L’edificio, costruito alla fine di un’asse che si prolunga fino al Monte Calvario, costituisce, insieme a questo, il braccio lungo della Croce; l’altro braccio corrisponde agli oratori già elencati, posti sulla parte più alta dell’isola. La natura, il silenzio e la solitudine  di questo luogo scelto dai francescani per accogliere i pellegrini è ideale per ritrovare un senso di spiritualità. L’isola appartenuta al pittore Cochetti era tutto questo e certamente il noto artista romano, tornava spesso a Capodimonte e alla Bisentina proprio per ritrovare un po’ di pace e serenità in questi luoghi.

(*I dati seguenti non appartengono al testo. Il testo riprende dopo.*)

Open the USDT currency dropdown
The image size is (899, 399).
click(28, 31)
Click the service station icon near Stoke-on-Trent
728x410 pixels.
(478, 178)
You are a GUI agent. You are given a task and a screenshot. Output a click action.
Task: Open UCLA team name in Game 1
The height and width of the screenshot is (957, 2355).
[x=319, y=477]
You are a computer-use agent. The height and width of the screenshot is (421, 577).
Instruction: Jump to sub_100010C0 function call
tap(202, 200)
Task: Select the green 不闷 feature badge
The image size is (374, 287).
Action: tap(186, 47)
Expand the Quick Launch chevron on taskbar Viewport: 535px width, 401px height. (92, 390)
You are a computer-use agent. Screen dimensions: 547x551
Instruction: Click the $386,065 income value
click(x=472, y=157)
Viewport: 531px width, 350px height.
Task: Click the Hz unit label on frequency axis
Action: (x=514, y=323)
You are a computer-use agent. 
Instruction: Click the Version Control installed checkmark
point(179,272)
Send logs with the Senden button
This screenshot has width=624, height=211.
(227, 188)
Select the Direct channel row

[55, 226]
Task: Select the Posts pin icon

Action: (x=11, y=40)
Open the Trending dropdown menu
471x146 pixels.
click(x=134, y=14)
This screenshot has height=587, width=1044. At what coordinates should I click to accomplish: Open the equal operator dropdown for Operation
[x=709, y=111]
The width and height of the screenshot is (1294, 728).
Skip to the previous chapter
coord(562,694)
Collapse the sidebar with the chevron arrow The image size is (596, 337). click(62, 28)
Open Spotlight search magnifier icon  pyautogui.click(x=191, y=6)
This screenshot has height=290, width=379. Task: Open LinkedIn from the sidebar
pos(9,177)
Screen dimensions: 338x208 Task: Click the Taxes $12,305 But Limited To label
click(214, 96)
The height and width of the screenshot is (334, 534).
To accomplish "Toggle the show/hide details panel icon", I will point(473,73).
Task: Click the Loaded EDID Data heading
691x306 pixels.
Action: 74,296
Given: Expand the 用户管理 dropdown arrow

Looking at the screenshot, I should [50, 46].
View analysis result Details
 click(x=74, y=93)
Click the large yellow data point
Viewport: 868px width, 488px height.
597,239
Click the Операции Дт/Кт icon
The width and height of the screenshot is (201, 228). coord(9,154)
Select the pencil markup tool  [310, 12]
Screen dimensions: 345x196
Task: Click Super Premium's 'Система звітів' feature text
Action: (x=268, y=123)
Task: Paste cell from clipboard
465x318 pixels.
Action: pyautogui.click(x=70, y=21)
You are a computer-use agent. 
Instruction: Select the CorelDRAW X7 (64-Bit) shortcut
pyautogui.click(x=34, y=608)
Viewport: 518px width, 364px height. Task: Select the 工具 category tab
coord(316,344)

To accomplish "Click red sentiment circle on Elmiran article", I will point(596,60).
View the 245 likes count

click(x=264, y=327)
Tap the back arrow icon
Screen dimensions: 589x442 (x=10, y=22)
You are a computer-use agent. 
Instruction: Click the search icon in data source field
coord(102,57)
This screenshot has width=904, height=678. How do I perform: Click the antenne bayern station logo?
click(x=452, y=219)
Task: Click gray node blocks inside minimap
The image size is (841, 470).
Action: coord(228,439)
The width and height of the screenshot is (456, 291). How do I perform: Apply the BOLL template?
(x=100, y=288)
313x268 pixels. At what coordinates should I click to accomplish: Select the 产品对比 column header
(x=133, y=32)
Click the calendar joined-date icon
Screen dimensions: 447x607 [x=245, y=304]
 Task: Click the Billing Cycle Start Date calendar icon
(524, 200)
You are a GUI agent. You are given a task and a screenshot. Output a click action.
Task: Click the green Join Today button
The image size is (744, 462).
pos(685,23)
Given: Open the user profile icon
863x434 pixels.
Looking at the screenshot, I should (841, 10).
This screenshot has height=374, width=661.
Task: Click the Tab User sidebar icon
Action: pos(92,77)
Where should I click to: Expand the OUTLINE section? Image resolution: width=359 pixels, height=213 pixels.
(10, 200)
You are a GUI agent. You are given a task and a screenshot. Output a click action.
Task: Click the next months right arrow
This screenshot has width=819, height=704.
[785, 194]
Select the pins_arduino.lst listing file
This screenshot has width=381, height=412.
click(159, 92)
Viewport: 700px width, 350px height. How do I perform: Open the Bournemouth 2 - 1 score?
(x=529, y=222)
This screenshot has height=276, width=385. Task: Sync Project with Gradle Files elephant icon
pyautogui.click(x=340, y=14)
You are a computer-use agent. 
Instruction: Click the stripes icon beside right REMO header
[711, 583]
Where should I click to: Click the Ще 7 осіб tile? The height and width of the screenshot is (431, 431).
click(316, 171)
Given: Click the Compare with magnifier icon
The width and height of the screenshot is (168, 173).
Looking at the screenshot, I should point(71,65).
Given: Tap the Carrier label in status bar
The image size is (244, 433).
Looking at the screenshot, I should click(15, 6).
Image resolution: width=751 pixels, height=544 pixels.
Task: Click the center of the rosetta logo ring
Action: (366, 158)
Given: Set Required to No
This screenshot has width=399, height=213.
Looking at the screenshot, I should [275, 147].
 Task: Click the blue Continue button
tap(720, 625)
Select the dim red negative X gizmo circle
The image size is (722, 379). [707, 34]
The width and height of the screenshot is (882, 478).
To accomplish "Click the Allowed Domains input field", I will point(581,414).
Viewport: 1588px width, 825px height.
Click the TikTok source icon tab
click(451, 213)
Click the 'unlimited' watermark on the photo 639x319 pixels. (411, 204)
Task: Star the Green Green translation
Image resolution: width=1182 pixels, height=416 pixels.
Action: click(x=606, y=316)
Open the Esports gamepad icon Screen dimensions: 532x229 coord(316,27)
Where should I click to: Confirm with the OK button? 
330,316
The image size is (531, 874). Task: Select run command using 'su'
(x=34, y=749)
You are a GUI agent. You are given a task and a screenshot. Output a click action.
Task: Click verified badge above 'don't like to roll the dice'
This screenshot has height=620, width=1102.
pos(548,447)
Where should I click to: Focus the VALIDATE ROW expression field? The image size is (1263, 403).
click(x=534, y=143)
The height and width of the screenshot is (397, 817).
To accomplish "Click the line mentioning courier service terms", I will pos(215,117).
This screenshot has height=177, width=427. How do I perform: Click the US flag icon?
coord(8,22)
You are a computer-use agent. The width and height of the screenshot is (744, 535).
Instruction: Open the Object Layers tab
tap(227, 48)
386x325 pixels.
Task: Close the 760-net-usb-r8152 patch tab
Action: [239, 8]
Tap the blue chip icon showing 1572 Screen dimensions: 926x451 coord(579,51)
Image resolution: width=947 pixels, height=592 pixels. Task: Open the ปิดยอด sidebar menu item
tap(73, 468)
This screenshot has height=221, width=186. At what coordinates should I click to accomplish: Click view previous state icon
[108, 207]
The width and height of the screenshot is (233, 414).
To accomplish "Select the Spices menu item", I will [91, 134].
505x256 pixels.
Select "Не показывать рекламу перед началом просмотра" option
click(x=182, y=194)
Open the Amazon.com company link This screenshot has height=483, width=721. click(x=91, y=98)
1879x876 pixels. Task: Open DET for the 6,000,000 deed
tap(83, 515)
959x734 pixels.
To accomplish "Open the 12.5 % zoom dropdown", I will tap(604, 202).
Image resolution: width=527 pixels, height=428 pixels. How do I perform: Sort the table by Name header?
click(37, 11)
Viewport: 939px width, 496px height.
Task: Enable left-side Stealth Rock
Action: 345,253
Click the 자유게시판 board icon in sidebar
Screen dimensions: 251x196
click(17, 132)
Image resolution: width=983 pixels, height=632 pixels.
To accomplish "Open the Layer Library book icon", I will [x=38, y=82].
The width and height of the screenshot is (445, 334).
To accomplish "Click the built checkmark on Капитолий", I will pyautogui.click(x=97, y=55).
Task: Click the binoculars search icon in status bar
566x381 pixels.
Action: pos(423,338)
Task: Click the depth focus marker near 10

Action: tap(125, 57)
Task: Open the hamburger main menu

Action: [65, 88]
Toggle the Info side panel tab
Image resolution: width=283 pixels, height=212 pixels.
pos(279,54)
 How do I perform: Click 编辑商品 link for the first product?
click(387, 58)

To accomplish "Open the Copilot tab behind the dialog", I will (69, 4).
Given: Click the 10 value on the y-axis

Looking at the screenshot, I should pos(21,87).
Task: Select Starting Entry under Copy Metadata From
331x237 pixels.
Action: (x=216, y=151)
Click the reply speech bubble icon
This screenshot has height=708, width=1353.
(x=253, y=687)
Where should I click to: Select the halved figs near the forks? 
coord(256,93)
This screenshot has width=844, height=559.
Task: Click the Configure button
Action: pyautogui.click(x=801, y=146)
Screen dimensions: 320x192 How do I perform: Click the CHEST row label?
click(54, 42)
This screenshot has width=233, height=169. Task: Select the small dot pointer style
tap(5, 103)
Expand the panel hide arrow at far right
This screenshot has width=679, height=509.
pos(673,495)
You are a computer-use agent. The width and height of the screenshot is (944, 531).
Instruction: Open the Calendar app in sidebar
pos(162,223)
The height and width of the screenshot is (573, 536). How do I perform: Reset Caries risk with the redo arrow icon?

L’attività del Cochetti a Roma continuò ininterrottamente  all’indomani dell’unità d’Italia fino alla vigilia della sua morte, avvenuta a Roma il 16 febbraio del 1884. Numerose sono ancora le sue decorazioni per le chiese della città e diversi quadri di cavalletto. Nel 1860 esegue gli affreschi per la Basilica di S. Paolo  con L’Angelo tutelare di Paolo in Macedonia e La serva indemoniata . In questi stessi anni dipinge una tela con una Madonna che allatta il Bambino, un Cristo portacroce e una Madonna Addolorata, tele che vennero presentati all’esposizione romana per l’Arte cattolica del 1870. Nella chiesa di S. Andrea della Valle troviamo Lo Sposalizio della Vergine e La Sacra Famiglia. In Vaticano si conserva ancora oggi la tela con La gloria del Beato Labre (1860). Distrutto è l’affresco che eseguì nella Basilica di  S. Lorenzo fuori le mura, con L’Adorazione dell’Agnello mistico (1869-1870). E’ del 1870 una nuova commissione per l’arco di trionfo della Chiesa di S.Maria in Trastevere raffigurante La Vergine, gli Angeli e i Patriarchi (S.Gnisci, 1991). A partire dal 1870 lo Stato Pontificio vendette tutti i suoi beni allo Stato, quindi la stessa sorte toccò all’isola Bisentina, così il nostro  Cochetti lasciò definitivamente questo luogo meraviglioso e il paese di Capodimonte, dove aveva soggiornato a lungo con i suoi familiari e con altri artisti per circa vent’anni.

Claudia Pettinelli


Bibliografia: voce Luigi Cochetti(a cura di S. Gnisci) in La pittura in Italia. L’Ottocento, Milano, Electa, 1991, II tomo, p.765 con bibliografia precedente.
C.Pettinelli, Il pittore Cochetti, L’Isola Bisentina e Capodimonte, in “Lettera orvietana”, Anno VII, n.15-16-17 agosto 2006, Quadrimestrale d’Informazione culturale dell’I.S.A.O., p.10.
A. Menghini e F. Menghini Di Biagio, Isola Bisentina.Giardino sacro e profano, 2004.
S. Ricci, Da Roma a Perugia, da Perugia all’Europa: Tommaso Minardi, gli artisti tedeschi e i puristi italiani alla scoperta dell’”Umbria santa”, in “Arte in Umbria nell’Ottocento”, catalogo della mostra a cura di F. F. Mancini e Caterina Zappia, Milano, Silvana Editoriale, 23 settembre 2006 - 7 Gennaio 2007, p.95, scheda 3, fig.3 p.102; scheda 10 fig.10, pp.109-110.